While we know to look for Mexico’s Infinite Machine label for forward-thinking music of a dizzying spectrum of music — both the kind which is easily categorisable and the sort which slips between definitions — it’s still a pleasant surprise to find new and startling artists in their new releases.
The latest drop, ‘Say‘ EP from Aroent, falls into quite a lot of those brackets of music: while the touch of “global” techno and UK bass music is prevalent in the sound, Aroent combines the ingredients in such a way as to create something genuinely intriguing, a new amalgam that is part of the group while remaining its own unique thing.

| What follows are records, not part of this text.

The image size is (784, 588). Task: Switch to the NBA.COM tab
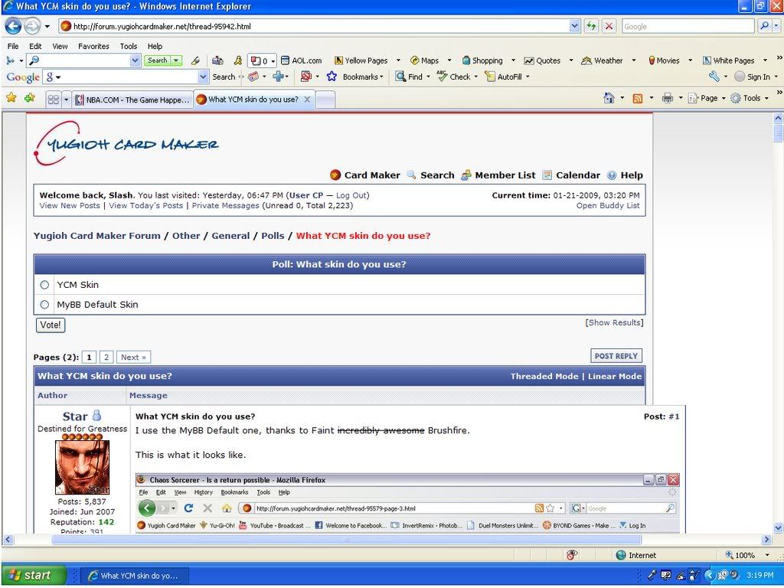click(132, 100)
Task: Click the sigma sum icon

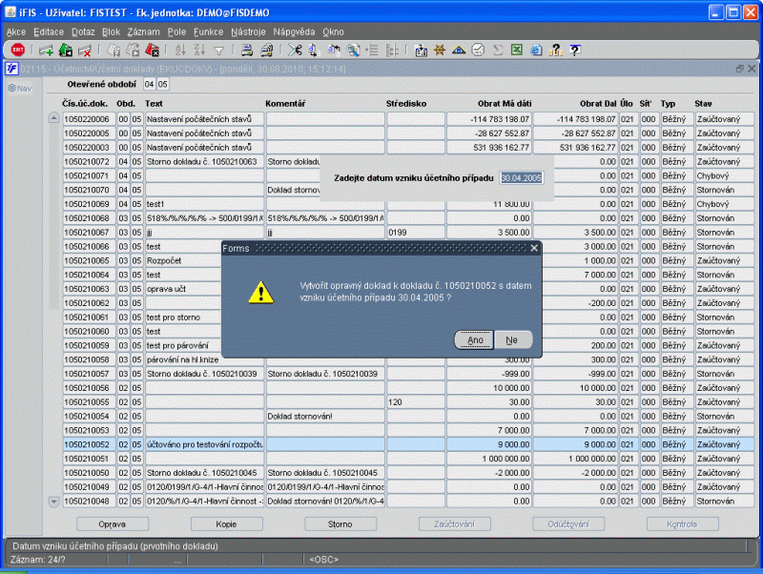Action: click(x=497, y=50)
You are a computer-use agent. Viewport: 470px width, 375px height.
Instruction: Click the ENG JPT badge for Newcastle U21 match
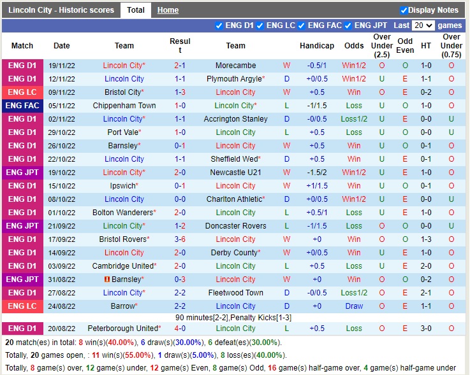pyautogui.click(x=22, y=173)
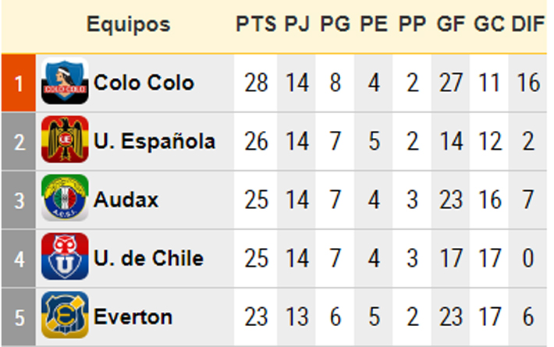
Task: Sort by the PTS column header
Action: (256, 24)
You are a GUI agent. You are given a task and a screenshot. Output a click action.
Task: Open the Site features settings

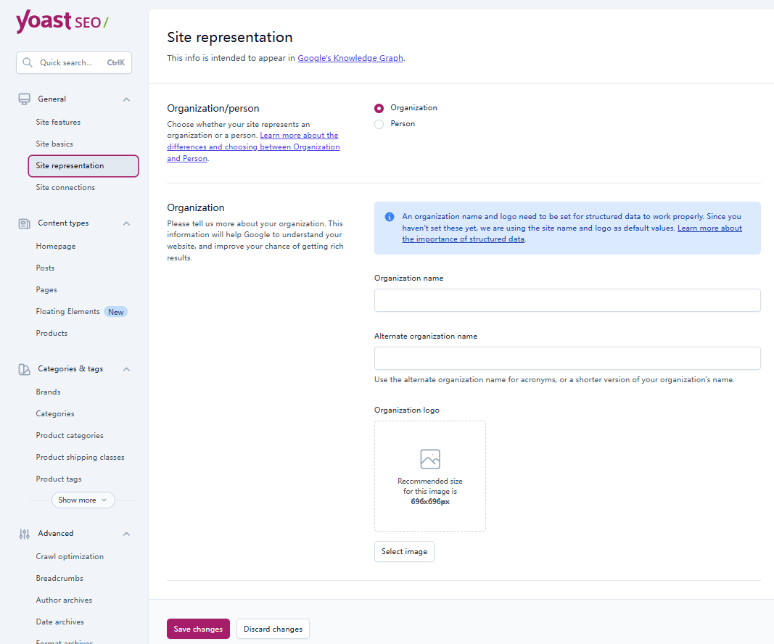coord(58,122)
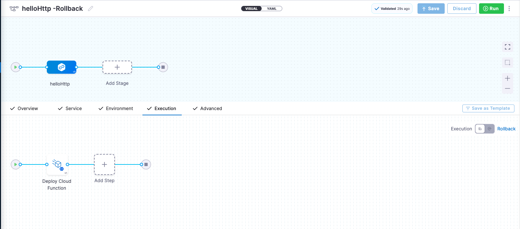Click the Add Stage plus box
The height and width of the screenshot is (229, 520).
pos(117,67)
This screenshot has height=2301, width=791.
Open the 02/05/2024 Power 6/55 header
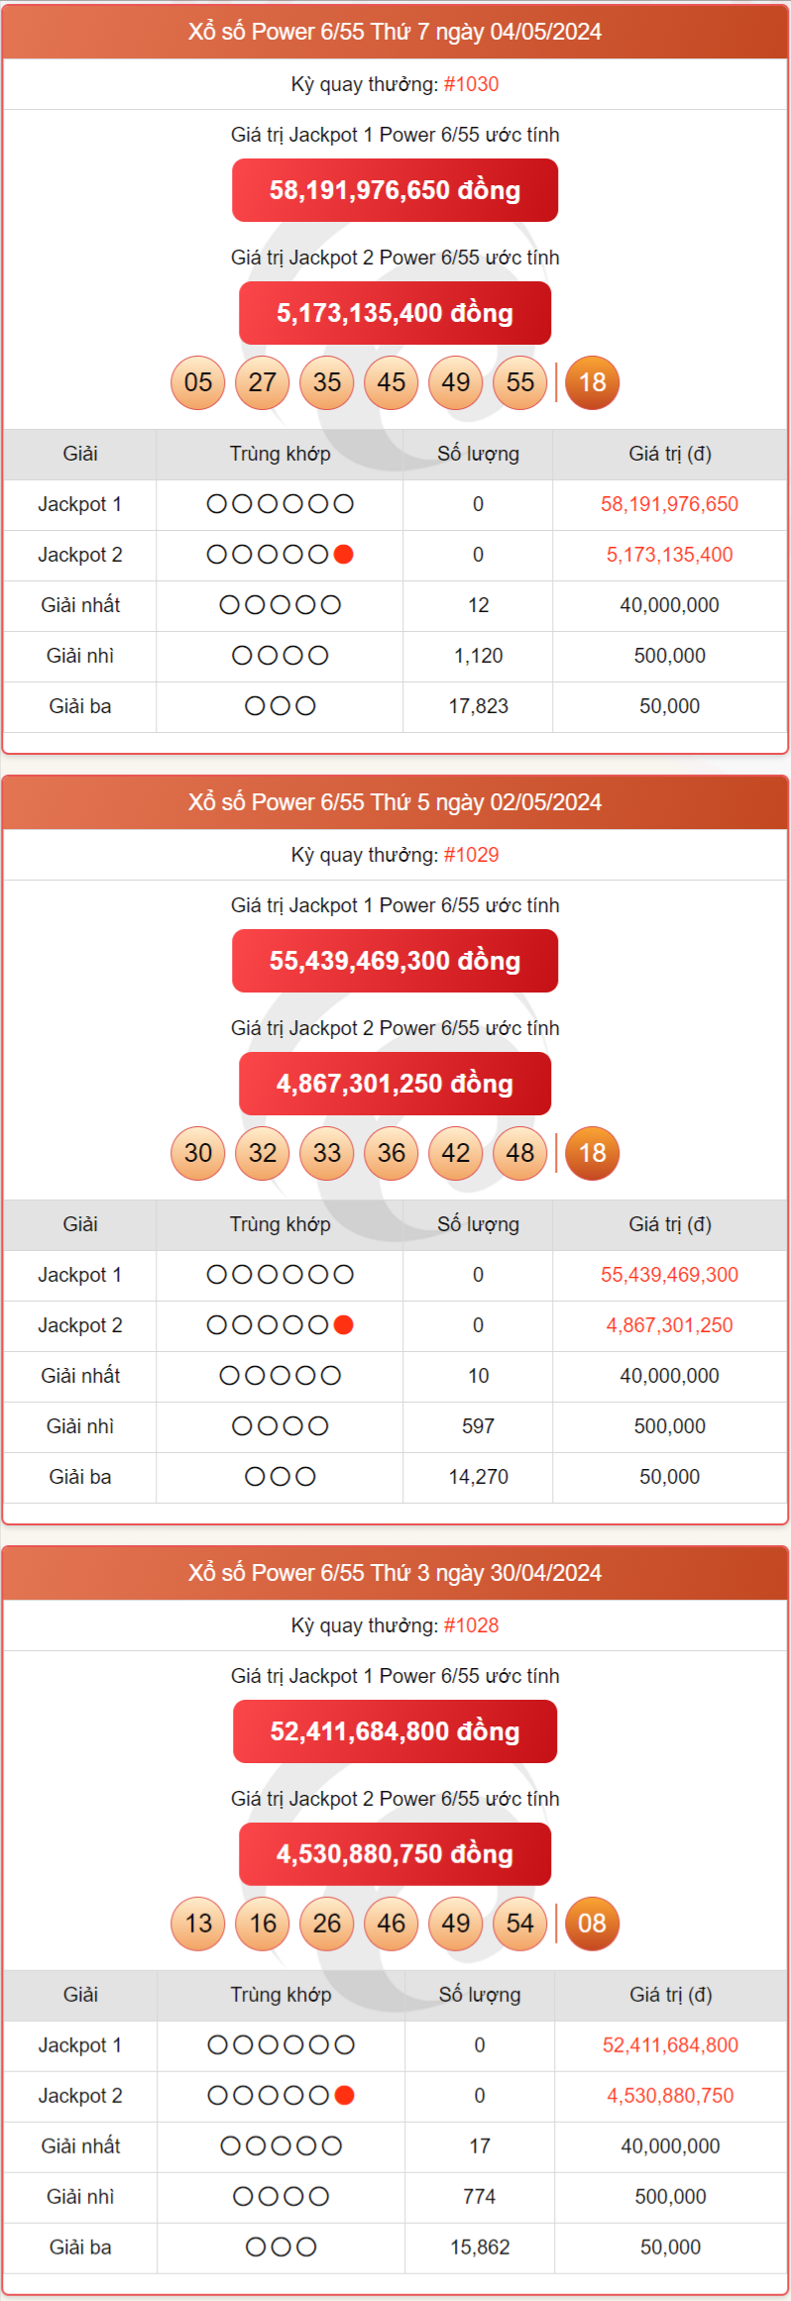point(395,802)
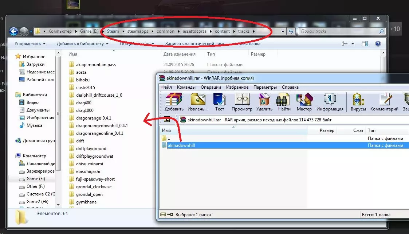The width and height of the screenshot is (409, 234).
Task: Open the Команды menu in WinRAR
Action: 186,87
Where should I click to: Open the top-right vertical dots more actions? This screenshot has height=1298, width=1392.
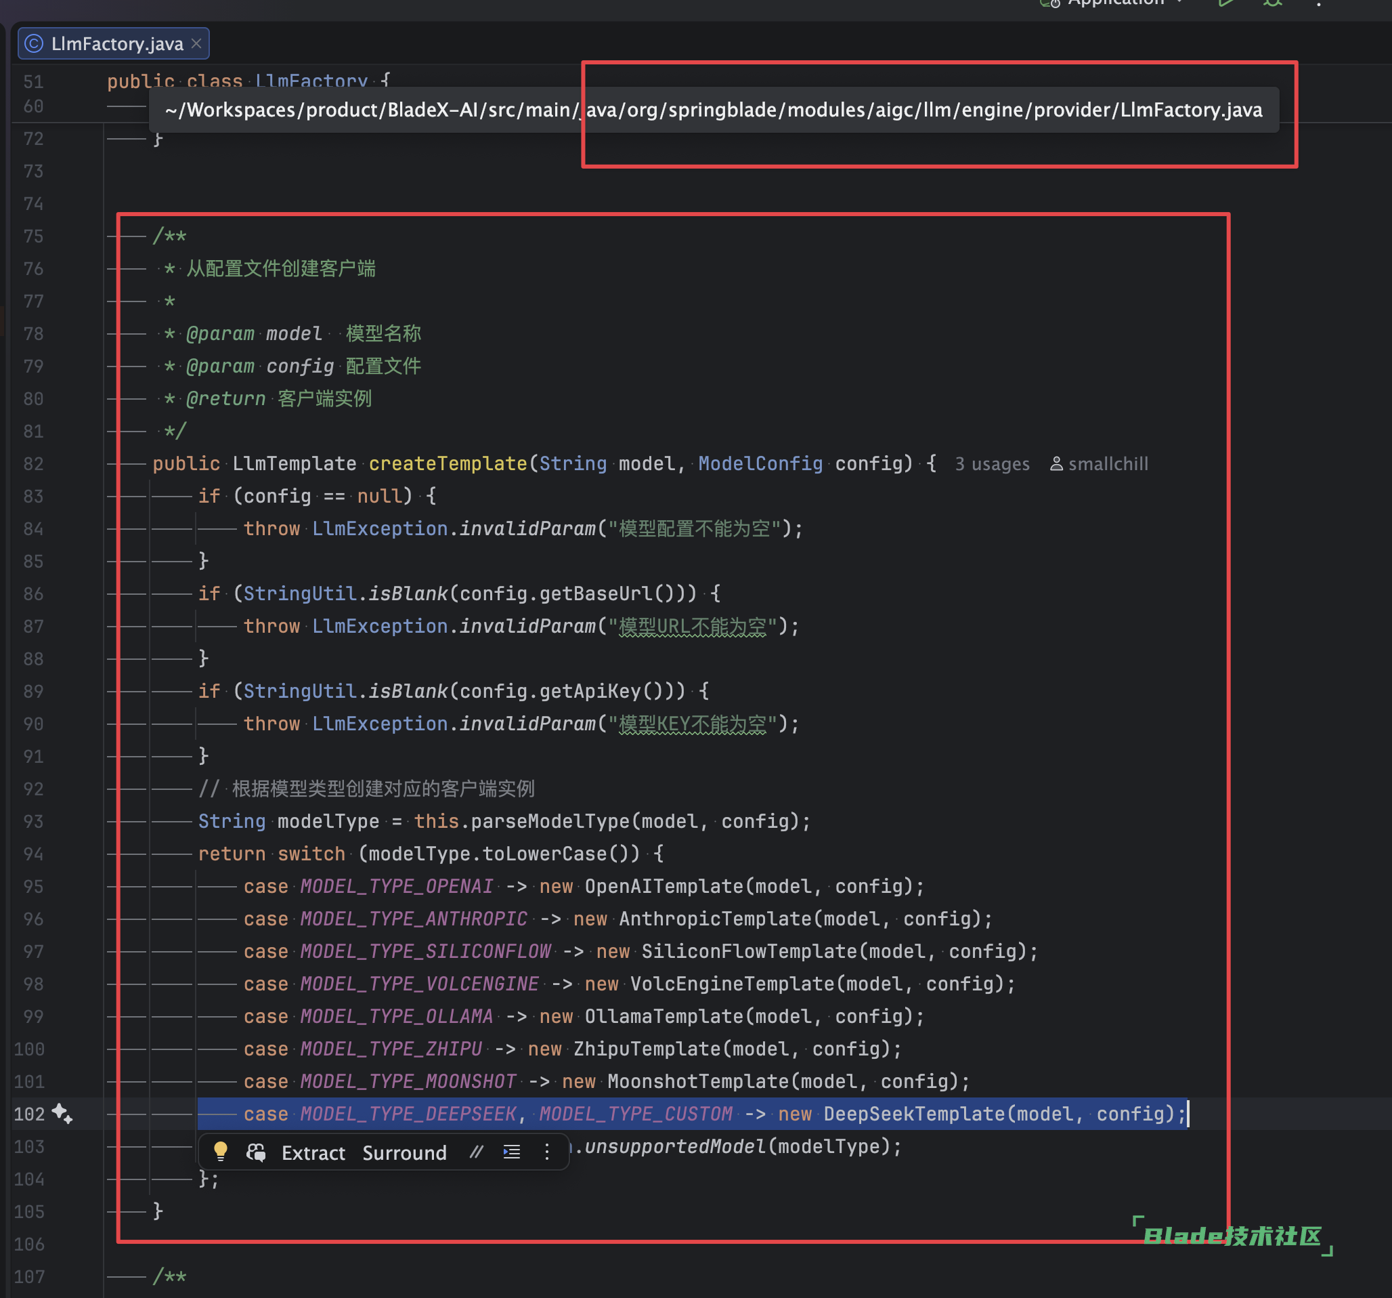click(x=1318, y=3)
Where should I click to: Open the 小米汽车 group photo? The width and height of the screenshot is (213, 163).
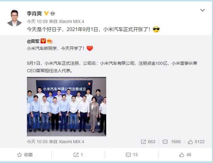coord(67,107)

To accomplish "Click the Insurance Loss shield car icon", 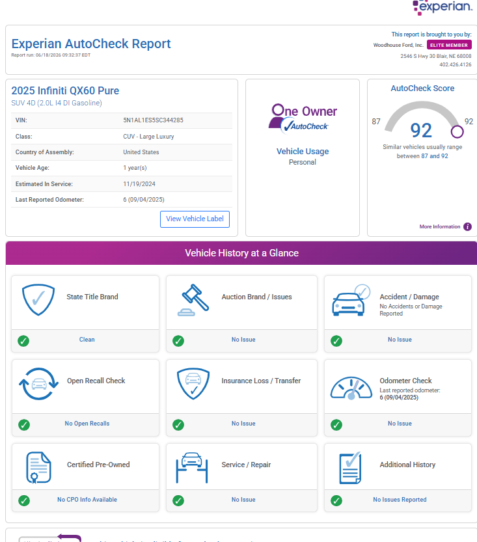I will click(193, 384).
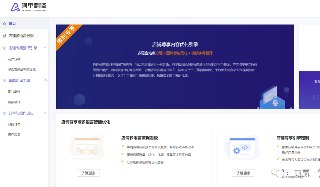Click the list icon beside 订单与操作历史
This screenshot has width=320, height=187.
point(4,113)
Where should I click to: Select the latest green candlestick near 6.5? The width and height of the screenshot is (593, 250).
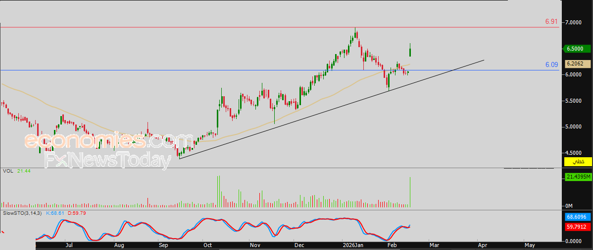point(410,50)
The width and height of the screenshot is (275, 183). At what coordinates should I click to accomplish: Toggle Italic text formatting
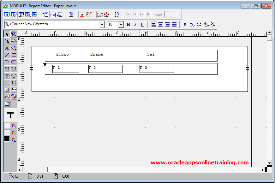coord(135,25)
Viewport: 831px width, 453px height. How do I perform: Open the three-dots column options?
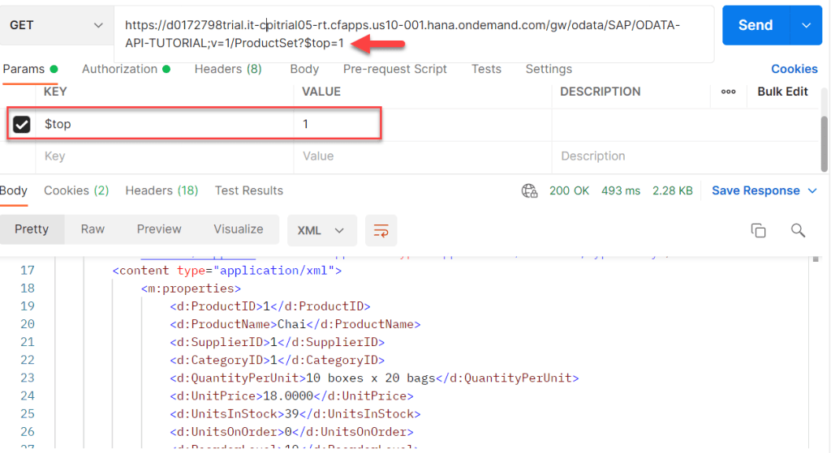point(728,92)
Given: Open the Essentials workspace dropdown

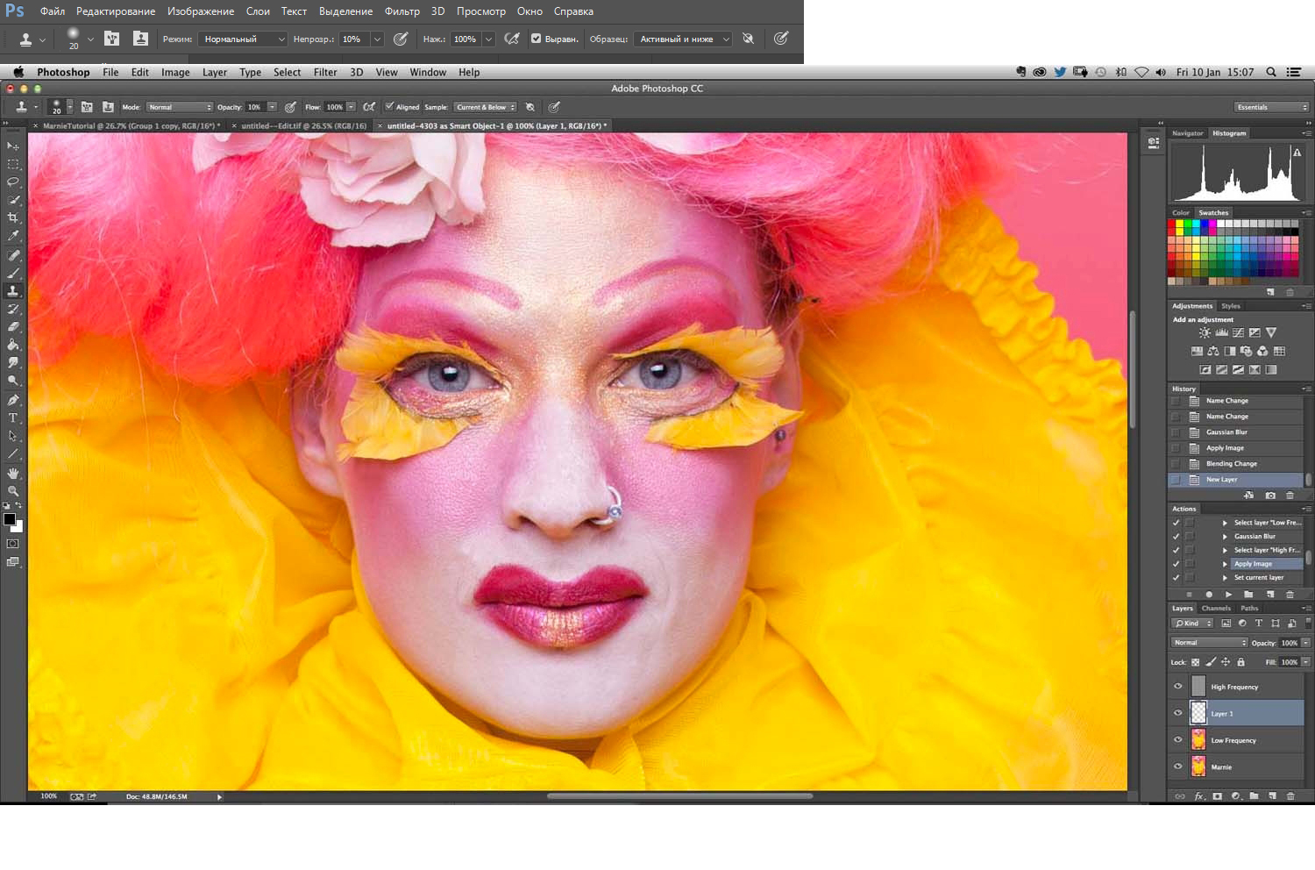Looking at the screenshot, I should (x=1271, y=107).
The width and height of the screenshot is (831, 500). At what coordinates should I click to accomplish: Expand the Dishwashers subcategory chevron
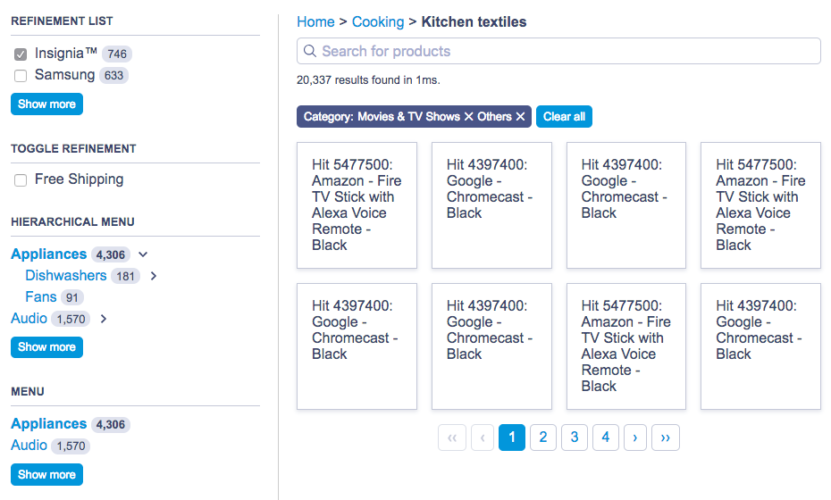point(154,276)
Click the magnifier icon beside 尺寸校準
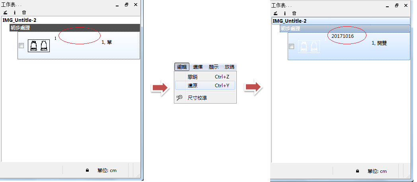The width and height of the screenshot is (417, 182). 180,98
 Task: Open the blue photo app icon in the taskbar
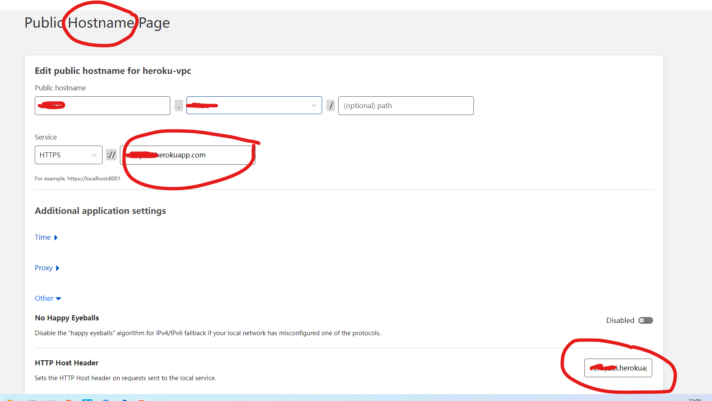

‘Say‘ stacks three percussion-heavy original cuts, psychedelic club workouts that disentangle themselves from brief entrapment in acid and breaks before staggering onwards in uneven gait, alongside a stunning (and highly apt) remix from Ploy. Aroent, a producer previously unknown to us, demonstrates not only premium sound sculpting skills, but also a rare skill for micro-dosing genre into his tracks.
Dubstep surges, 2-step swing, dense IDM programming as well as breaks and rougher-edged gasps of jungle, are all finely diced into the mix, providing momentary blasts of flavour across a broad range of sound. After sinking into the EP over multiple listens, and even test-driving the Ploy remix in a club setting, we were happy to have a short Q+A with Aroent to unlock a little more about his production tactics, the inspirations of the EP, and more.
Interview by Freddie Hudson
"I want to create club oriented tracks with a tendency to surprise, and ideally keep things sounding fresh"
Hi Aroent — thanks for answering our questions. We wanted first to congratulate you on the release of the EP! How did the opportunity come about, and have you been sitting on the tunes for a while?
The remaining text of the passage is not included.